A junior mining company wants to put the province back on the map.

Rockex Mining Corporation is sitting on 1 billion tonnes of 29 per cent graded iron on deposits near Lake St. Joseph, which sits in between Sioux Lookout and Pickle Lake. With the potential for another billion tonnes, the company thinks the mine could operate well beyond 50 years.

But what really sets them apart is infrastructure, says the company’s president and CEO, Ted Yew.

The mine is in the midst of a preliminary economic assessment, which is expected to wrap up in the next two months. It could be operational by as early as 2016.

“We do have excellent proximity to all of the infrastructure in place, especially for iron ore mining,” Yew, who took the job four weeks ago, said Tuesday afternoon in Thunder Bay.

“To have unlimited access to the port, to have rail so close to our vicinity, with power and gas within a few kilometers from our site it really sets us apart.”

Rockex also has the 160-acre former Northern Woods site on Thunder Bay’s waterfront, complete with an iron ore loading dock on the property’s southern edge.

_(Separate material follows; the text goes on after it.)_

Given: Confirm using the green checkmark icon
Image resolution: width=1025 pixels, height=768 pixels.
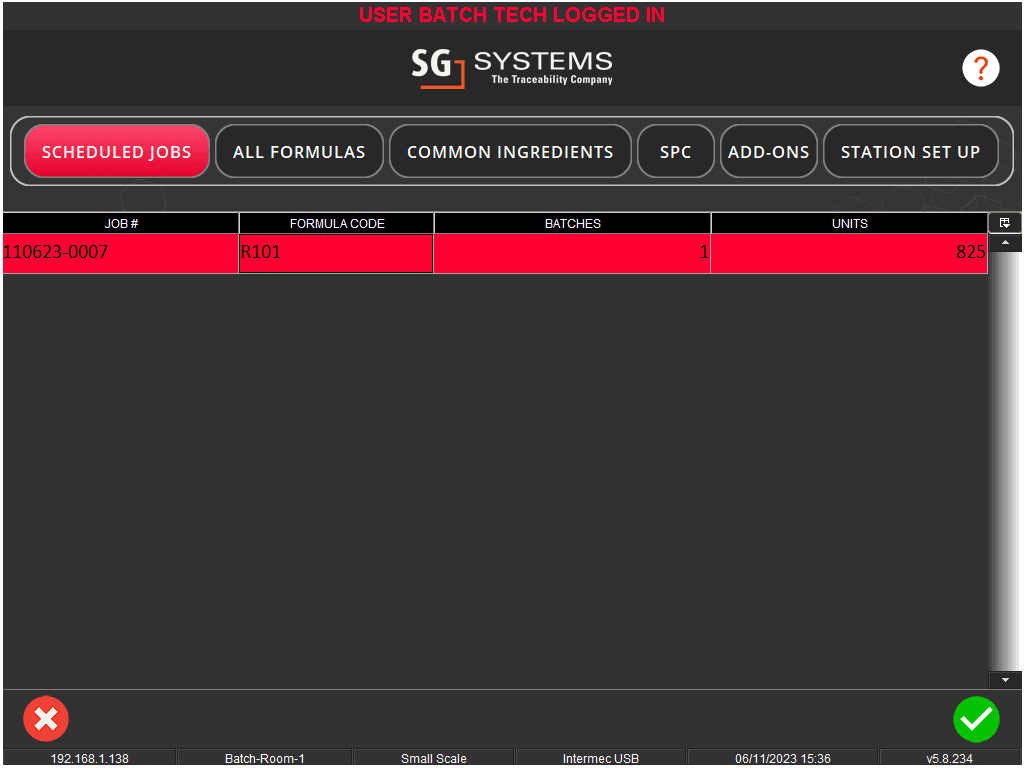Looking at the screenshot, I should (x=976, y=719).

That’s going to allow the company to not only ship its own iron ore but other potential mines in the region as well.

“This will create jobs for the rail, for the port as well as the tax revenues from all the distribution and logistics that has to go behind it,” Yew said.

“One thing we want to do is to bring iron ore back into Ontario in a significant way to the point that we’ll put it on the map as one of the iron ore spots in Canada.”

Shipping south to US markets as well as east and west to Asia and Europe is all possible from the location Yew said.

“We have many options as to where and who we can send our ore to,” he said.

While Yew admits the iron markets have been hit hard over the past year, he still believes the company is in a good spot.

Rockex has less than 50 million shares with 67 per cent of those being held by management and directors. That means it’s less vulnerable to mergers and acquisitions and hostile takeovers that can happen when companies are going cheap.

“I really believe that there is going to be a lot of incremental value in the next 12 to 18 months,” he said.